Records in a dataset:
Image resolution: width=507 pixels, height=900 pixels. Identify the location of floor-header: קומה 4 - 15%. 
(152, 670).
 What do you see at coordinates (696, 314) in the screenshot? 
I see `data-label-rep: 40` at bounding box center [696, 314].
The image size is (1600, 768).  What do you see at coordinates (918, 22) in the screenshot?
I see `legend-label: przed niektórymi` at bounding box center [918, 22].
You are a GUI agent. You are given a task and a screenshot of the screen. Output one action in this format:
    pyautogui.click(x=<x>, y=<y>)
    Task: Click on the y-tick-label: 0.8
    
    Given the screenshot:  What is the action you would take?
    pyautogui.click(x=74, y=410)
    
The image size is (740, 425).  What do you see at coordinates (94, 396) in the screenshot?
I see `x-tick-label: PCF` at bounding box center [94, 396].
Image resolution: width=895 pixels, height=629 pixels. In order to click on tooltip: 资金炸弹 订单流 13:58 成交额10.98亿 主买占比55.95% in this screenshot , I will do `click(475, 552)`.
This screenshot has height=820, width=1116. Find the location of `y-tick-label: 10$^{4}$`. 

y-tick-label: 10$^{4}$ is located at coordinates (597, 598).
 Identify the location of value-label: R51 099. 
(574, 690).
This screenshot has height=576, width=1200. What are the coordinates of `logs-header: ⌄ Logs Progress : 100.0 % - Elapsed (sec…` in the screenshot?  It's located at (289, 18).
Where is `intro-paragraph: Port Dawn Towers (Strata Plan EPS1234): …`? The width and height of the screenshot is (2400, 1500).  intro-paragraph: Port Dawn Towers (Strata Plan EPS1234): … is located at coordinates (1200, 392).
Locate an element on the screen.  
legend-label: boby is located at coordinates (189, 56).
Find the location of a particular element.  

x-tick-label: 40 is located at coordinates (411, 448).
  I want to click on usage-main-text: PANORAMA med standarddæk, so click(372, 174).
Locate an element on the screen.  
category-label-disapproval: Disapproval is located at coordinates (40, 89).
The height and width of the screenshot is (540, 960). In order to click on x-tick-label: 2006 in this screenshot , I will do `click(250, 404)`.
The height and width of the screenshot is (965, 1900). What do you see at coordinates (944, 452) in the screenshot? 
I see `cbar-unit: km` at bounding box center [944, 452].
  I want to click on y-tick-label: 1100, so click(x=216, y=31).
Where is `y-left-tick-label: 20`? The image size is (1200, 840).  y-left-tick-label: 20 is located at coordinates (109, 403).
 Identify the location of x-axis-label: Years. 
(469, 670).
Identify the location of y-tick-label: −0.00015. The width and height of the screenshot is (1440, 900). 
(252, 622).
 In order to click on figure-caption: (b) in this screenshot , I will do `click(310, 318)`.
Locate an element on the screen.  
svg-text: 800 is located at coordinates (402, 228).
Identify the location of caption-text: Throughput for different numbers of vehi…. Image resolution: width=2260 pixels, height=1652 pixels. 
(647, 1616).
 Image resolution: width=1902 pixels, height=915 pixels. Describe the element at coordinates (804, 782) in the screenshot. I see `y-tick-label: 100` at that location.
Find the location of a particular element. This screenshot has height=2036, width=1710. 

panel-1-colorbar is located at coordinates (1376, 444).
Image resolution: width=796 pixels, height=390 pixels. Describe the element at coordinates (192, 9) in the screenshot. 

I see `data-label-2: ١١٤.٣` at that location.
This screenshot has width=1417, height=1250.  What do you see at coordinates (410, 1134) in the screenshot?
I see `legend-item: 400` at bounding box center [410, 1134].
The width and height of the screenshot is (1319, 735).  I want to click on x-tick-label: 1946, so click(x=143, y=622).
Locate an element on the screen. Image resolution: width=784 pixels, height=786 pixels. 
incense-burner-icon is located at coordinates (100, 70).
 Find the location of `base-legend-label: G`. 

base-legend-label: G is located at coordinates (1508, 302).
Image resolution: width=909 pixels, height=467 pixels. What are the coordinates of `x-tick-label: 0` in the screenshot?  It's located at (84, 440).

WORK REQUIRED: Please update the items above by replacing "Locate an element on the screen" with "Find an element on the screen" wherever it occurs, leaving all other text unchanged.

EXERCISE SOLUTION:
Image resolution: width=507 pixels, height=900 pixels. Identify the location of floor-header: קומה 4 - 15%. 
(152, 670).
 What do you see at coordinates (696, 314) in the screenshot? 
I see `data-label-rep: 40` at bounding box center [696, 314].
The image size is (1600, 768).  What do you see at coordinates (918, 22) in the screenshot?
I see `legend-label: przed niektórymi` at bounding box center [918, 22].
You are a GUI agent. You are given a task and a screenshot of the screen. Output one action in this format:
    pyautogui.click(x=<x>, y=<y>)
    Task: Click on the y-tick-label: 0.8
    
    Given the screenshot:  What is the action you would take?
    pyautogui.click(x=74, y=410)
    
The image size is (740, 425).  What do you see at coordinates (94, 396) in the screenshot?
I see `x-tick-label: PCF` at bounding box center [94, 396].
Image resolution: width=895 pixels, height=629 pixels. In order to click on tooltip: 资金炸弹 订单流 13:58 成交额10.98亿 主买占比55.95% in this screenshot , I will do `click(475, 552)`.
This screenshot has height=820, width=1116. Find the location of `y-tick-label: 10$^{4}$`. 

y-tick-label: 10$^{4}$ is located at coordinates (597, 598).
 Identify the location of value-label: R51 099. 
(574, 690).
This screenshot has height=576, width=1200. What are the coordinates of `logs-header: ⌄ Logs Progress : 100.0 % - Elapsed (sec…` in the screenshot?  It's located at (289, 18).
Where is `intro-paragraph: Port Dawn Towers (Strata Plan EPS1234): …`? The width and height of the screenshot is (2400, 1500).  intro-paragraph: Port Dawn Towers (Strata Plan EPS1234): … is located at coordinates (1200, 392).
Find an element on the screen.  
legend-label: boby is located at coordinates (189, 56).
Find the location of a particular element.  

x-tick-label: 40 is located at coordinates (411, 448).
  I want to click on usage-main-text: PANORAMA med standarddæk, so click(372, 174).
Find an element on the screen.  
category-label-disapproval: Disapproval is located at coordinates (40, 89).
The height and width of the screenshot is (540, 960). In order to click on x-tick-label: 2006 in this screenshot , I will do `click(250, 404)`.
The height and width of the screenshot is (965, 1900). What do you see at coordinates (944, 452) in the screenshot? 
I see `cbar-unit: km` at bounding box center [944, 452].
  I want to click on y-tick-label: 1100, so click(x=216, y=31).
Where is `y-left-tick-label: 20`? The image size is (1200, 840).  y-left-tick-label: 20 is located at coordinates (109, 403).
 Identify the location of x-axis-label: Years. 
(469, 670).
Identify the location of y-tick-label: −0.00015. The width and height of the screenshot is (1440, 900). 
(252, 622).
 In order to click on figure-caption: (b) in this screenshot , I will do `click(310, 318)`.
Find an element on the screen.  
svg-text: 800 is located at coordinates (402, 228).
Identify the location of caption-text: Throughput for different numbers of vehi…. Image resolution: width=2260 pixels, height=1652 pixels. 
(647, 1616).
 Image resolution: width=1902 pixels, height=915 pixels. Describe the element at coordinates (804, 782) in the screenshot. I see `y-tick-label: 100` at that location.
Find the location of a particular element. This screenshot has height=2036, width=1710. 

panel-1-colorbar is located at coordinates (1376, 444).
Image resolution: width=796 pixels, height=390 pixels. Describe the element at coordinates (192, 9) in the screenshot. 

I see `data-label-2: ١١٤.٣` at that location.
This screenshot has width=1417, height=1250.  What do you see at coordinates (410, 1134) in the screenshot?
I see `legend-item: 400` at bounding box center [410, 1134].
The width and height of the screenshot is (1319, 735).  I want to click on x-tick-label: 1946, so click(x=143, y=622).
Find an element on the screen. Image resolution: width=784 pixels, height=786 pixels. 
incense-burner-icon is located at coordinates (100, 70).
 Find the location of `base-legend-label: G`. 

base-legend-label: G is located at coordinates (1508, 302).
Image resolution: width=909 pixels, height=467 pixels. What are the coordinates of `x-tick-label: 0` in the screenshot?  It's located at (84, 440).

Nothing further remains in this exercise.